Dès qu’elle fut capable de marcher dans la chambre, Sylva ramassa ses hardes et les mit en paquet. – Que veux-tu donc faire ? lui demanda la mère Jirovets. – C’étaient les premières paroles qu’elle lui adressait. Elle l’avait soignée avec dévouement, mais jusqu’alors elle n’avait pu lui pardonner ni l’amour qu’elle avait inspiré à son fils, ni la lutte que celui-ci avait soutenue contre sa mère.

– Ce que je fais ? repartit simplement Sylva, je m’en vais. – Elle aussi n’avait encore parlé à personne depuis son accident. Ses lèvres tremblaient, ses yeux avaient perdu leur éclat, ses joues étaient creuses ; on eût dit une statue.

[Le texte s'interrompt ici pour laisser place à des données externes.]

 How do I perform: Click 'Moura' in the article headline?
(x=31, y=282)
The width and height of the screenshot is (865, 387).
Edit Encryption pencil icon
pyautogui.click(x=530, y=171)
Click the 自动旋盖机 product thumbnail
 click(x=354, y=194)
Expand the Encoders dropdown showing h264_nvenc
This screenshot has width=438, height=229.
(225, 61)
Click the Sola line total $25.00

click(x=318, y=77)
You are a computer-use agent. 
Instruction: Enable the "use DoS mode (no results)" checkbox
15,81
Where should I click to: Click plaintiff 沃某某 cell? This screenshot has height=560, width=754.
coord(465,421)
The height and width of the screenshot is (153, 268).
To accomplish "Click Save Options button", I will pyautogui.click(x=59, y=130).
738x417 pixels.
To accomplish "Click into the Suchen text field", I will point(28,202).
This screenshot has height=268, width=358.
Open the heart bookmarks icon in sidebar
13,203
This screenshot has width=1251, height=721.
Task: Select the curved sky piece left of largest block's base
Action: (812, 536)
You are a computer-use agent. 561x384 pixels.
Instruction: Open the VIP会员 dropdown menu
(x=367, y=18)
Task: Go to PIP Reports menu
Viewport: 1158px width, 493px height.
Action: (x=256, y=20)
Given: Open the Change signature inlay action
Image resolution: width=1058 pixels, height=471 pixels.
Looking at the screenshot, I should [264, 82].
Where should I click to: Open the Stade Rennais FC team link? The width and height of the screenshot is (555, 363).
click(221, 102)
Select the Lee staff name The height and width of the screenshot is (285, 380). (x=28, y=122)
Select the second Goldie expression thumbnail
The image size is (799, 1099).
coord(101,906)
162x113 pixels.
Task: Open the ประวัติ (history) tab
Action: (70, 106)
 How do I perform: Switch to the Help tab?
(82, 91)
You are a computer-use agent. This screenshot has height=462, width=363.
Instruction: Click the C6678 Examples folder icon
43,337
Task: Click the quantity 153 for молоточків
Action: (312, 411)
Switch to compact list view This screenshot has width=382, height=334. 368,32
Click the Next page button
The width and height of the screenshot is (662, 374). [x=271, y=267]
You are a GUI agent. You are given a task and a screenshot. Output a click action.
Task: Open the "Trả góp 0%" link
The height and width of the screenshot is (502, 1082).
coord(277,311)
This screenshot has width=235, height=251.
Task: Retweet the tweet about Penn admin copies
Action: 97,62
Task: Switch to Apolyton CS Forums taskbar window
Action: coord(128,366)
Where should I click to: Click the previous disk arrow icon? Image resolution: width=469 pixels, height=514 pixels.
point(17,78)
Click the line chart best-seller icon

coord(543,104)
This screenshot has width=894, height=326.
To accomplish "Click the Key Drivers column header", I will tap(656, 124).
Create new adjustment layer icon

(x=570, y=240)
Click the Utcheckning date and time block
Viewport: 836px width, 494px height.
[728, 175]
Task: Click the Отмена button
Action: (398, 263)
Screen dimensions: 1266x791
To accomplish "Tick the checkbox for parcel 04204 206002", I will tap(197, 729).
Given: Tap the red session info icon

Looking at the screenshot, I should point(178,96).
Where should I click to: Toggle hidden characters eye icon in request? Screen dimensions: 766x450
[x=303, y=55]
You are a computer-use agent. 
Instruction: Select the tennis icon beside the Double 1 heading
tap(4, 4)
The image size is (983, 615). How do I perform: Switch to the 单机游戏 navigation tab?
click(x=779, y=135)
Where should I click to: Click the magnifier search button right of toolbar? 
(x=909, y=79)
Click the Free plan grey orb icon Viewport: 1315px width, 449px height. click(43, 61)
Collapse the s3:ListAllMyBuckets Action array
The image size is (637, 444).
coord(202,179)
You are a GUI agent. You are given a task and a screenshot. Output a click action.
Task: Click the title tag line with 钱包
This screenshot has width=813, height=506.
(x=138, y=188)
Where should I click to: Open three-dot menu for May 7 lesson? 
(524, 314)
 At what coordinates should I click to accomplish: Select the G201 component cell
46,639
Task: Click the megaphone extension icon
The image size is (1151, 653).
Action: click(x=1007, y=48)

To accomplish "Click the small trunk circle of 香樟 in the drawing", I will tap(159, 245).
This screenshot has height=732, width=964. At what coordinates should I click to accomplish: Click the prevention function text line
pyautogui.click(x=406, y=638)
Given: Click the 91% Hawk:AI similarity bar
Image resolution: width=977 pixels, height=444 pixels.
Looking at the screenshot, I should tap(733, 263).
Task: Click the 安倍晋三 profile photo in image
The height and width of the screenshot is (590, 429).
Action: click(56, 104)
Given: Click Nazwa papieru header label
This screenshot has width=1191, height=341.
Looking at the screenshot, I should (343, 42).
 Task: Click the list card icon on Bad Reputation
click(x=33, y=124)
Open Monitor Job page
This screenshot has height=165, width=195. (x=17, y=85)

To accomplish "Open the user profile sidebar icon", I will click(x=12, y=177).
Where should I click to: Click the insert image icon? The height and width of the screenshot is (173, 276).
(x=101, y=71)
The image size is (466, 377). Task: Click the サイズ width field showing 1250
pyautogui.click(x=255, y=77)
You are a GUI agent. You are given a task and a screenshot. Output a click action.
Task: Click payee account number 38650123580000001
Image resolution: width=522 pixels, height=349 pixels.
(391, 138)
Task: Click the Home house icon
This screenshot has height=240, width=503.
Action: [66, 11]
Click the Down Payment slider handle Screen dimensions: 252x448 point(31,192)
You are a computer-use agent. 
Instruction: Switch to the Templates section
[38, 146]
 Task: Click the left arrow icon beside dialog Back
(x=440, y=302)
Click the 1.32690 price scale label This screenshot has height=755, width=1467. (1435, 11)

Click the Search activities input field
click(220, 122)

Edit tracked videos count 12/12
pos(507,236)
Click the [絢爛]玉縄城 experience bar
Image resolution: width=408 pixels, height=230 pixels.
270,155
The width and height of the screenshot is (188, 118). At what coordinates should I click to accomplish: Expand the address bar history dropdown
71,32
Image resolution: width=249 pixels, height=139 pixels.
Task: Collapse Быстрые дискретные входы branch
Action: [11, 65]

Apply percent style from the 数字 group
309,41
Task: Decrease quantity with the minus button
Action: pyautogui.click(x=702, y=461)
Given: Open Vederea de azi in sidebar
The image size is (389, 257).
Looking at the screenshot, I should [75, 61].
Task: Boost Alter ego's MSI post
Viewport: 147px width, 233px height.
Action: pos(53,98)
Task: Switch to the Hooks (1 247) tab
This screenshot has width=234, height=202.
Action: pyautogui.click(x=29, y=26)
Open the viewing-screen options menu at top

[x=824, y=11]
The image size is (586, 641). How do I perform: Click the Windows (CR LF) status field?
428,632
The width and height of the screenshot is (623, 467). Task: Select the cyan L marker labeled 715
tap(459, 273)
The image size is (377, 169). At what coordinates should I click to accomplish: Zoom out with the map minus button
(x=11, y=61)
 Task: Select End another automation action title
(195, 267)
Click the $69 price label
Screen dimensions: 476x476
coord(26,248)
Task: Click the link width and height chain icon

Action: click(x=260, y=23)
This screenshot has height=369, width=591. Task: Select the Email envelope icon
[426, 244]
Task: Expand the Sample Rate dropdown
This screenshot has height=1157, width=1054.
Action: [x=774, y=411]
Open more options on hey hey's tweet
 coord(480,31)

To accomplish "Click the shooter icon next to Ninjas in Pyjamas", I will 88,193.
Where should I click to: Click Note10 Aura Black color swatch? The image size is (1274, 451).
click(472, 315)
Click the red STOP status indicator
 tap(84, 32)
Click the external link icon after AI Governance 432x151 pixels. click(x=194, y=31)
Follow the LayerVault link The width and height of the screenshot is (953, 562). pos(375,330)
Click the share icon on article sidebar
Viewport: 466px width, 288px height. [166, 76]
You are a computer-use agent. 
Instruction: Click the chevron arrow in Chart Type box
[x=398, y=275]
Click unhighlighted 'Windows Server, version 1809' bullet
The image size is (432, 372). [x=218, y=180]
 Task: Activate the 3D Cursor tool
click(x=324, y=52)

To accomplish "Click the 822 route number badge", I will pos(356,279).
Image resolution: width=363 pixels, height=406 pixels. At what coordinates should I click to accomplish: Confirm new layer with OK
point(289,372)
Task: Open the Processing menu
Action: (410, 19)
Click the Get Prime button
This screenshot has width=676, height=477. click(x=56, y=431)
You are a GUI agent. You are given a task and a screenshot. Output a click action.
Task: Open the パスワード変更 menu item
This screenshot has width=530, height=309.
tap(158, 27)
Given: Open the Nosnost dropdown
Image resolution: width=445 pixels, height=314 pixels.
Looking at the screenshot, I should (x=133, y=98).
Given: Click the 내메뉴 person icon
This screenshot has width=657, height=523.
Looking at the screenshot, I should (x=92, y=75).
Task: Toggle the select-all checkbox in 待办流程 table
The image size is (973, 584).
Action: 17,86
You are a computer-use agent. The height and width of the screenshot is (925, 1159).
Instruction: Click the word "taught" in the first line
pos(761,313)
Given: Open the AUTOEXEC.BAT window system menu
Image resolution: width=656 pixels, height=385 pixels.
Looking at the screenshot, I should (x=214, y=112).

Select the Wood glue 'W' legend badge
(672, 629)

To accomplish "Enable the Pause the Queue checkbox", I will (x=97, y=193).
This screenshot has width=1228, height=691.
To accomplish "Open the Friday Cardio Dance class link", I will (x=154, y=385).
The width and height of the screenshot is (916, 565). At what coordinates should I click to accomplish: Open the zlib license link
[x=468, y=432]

– Mais non, tu ne t’en iras pas ! s’écria la vieille mère. Je sais quels projets tu as formé avec Antoch. Dieu lui-même s’est mis dans vos intérêts ; en rappelant à lui la rychtarka, il nous a épargné, à moi la honte, à vous le péché.

– Il n’y aurait jamais eu de péché entre moi et Antoch, répondit fièrement Sylva ; mais ce n’est pas de cela qu’il s’agit. Au pied de la croix, j’ai juré à la rychtarka, pour arrêter ses malédictions, qu’Antoch lui resterait, et je tiendrai ma parole. Je ne veux pas que les imprécations de la morte retombent sur lui, et je vous quitte.

– Mais Antoch, que dira-t-il ?

– Antoch dira : Je savais bien que Sylva m’aime, jusqu’au point de se sacrifier elle-même.

Le soir de ce jour, malgré les supplications et les larmes de la mère Jirovets, Sylva partit pour Prague, où elle entra comme sœur converse au couvent des sœurs de Sainte-Élisabeth.

Lorsque Antoch revint à la chaumière, il y trouva sa mère seule. Elle lui dit ce qui s’était passé. Il ne songea pas à faire revenir Sylva auprès de lui. S’il ne redoutait pas cette malédiction qui épouvantait l’âme naïve de Sylva, il sentait qu’un abîme s’était ouvert entre eux, que la mort avait brisé la fleur de leur amour, que l’ombre vengeresse de la rychtarka planerait sur leur lit nuptial. Il se résigna. Il vécut auprès de sa mère et pour ses enfants ; mais, quand sa mère mourut, il ne tarda pas à la suivre dans la tombe.

 

 

Louis LÉGER, Nouvelles études slaves,

deuxième série, 1886.

 

 

 

 



1 En Bohême comme en Allemagne la femme porte le titre de son mari.

2 Reichemberg est encore en Bohème, mais on y parle l’allemand ; pour les Tchèques, c’est déjà l’Allemagne.